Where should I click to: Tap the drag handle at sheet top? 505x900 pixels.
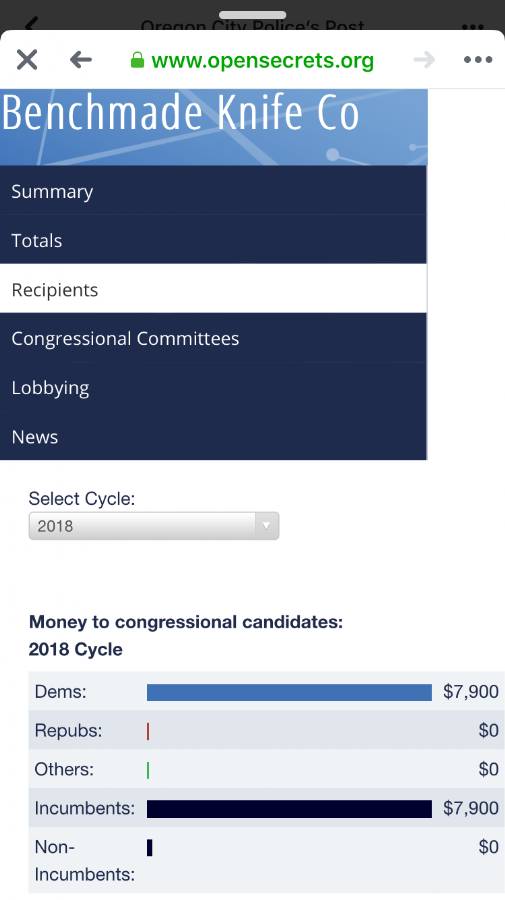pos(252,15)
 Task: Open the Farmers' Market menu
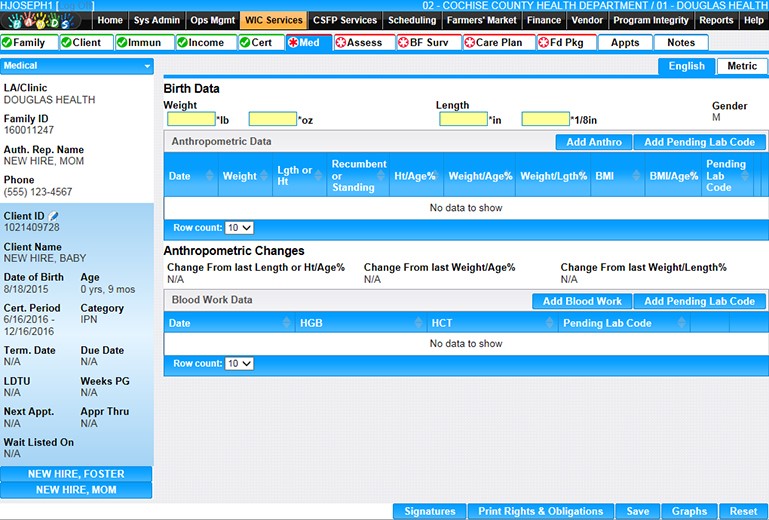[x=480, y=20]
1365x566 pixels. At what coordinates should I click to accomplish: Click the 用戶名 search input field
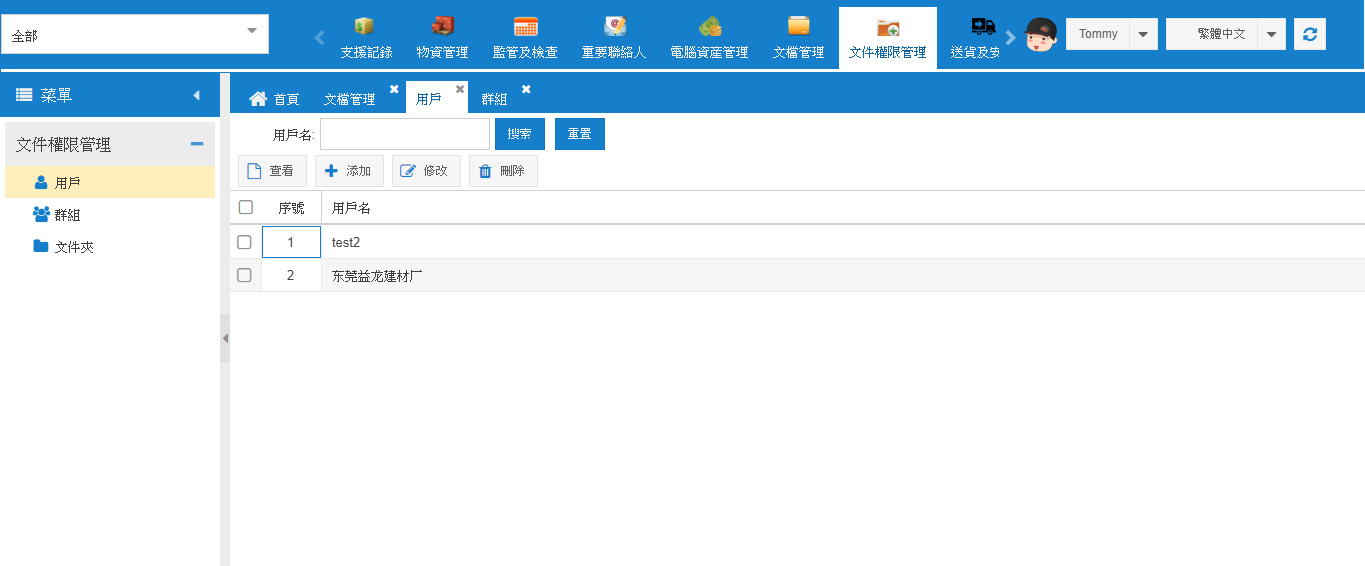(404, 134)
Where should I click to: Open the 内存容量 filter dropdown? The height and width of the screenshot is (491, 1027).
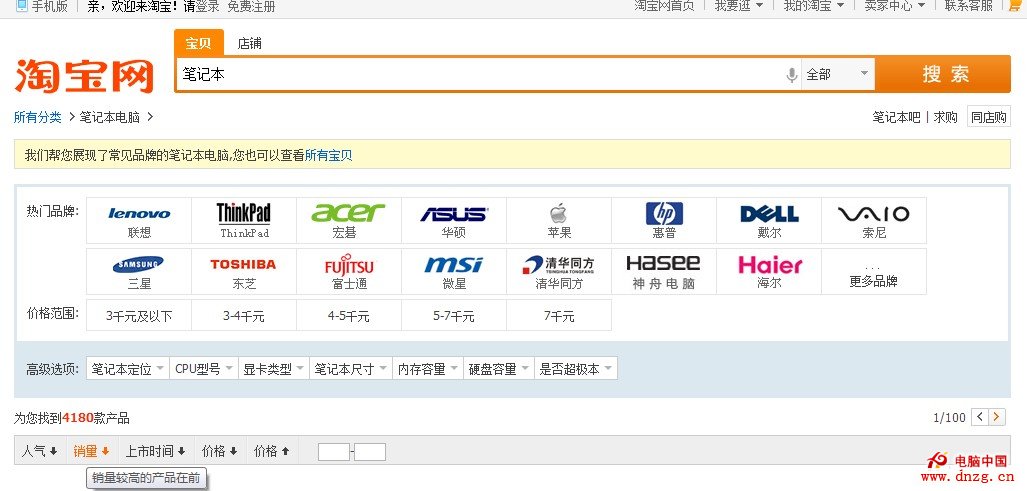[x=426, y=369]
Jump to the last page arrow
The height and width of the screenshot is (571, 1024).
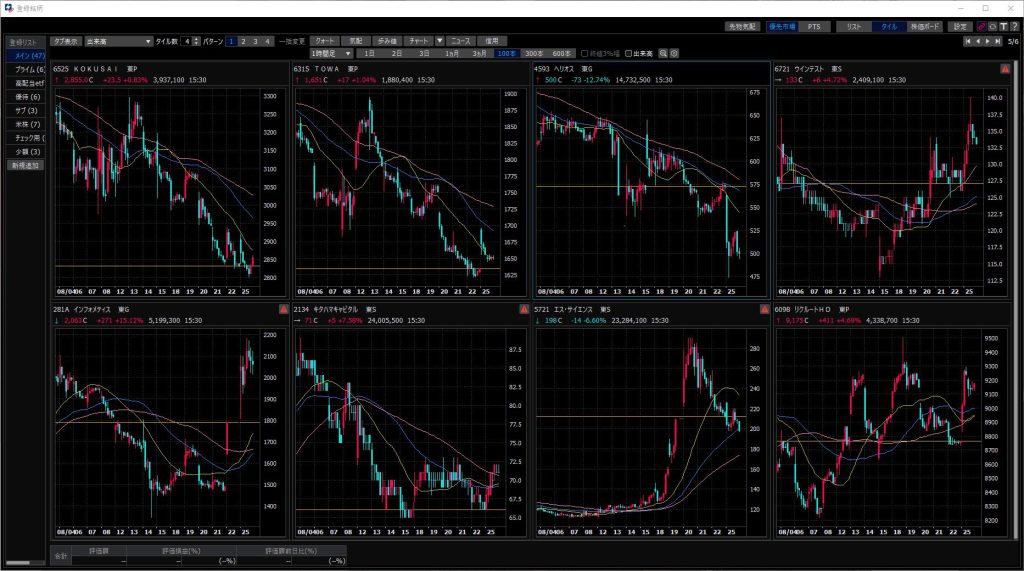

--

The line that contains "1365x566 pixels. At" begins the range and the last line of the entries ends it; print that range exactly, without pictures.

1365x566 pixels. At what coordinates should I click to accomplish: Click the 用戶名 search input field
(404, 134)
Where should I click to: Open the 内存容量 filter dropdown? The height and width of the screenshot is (491, 1027).
[x=426, y=369]
Jump to the last page arrow
The height and width of the screenshot is (571, 1024).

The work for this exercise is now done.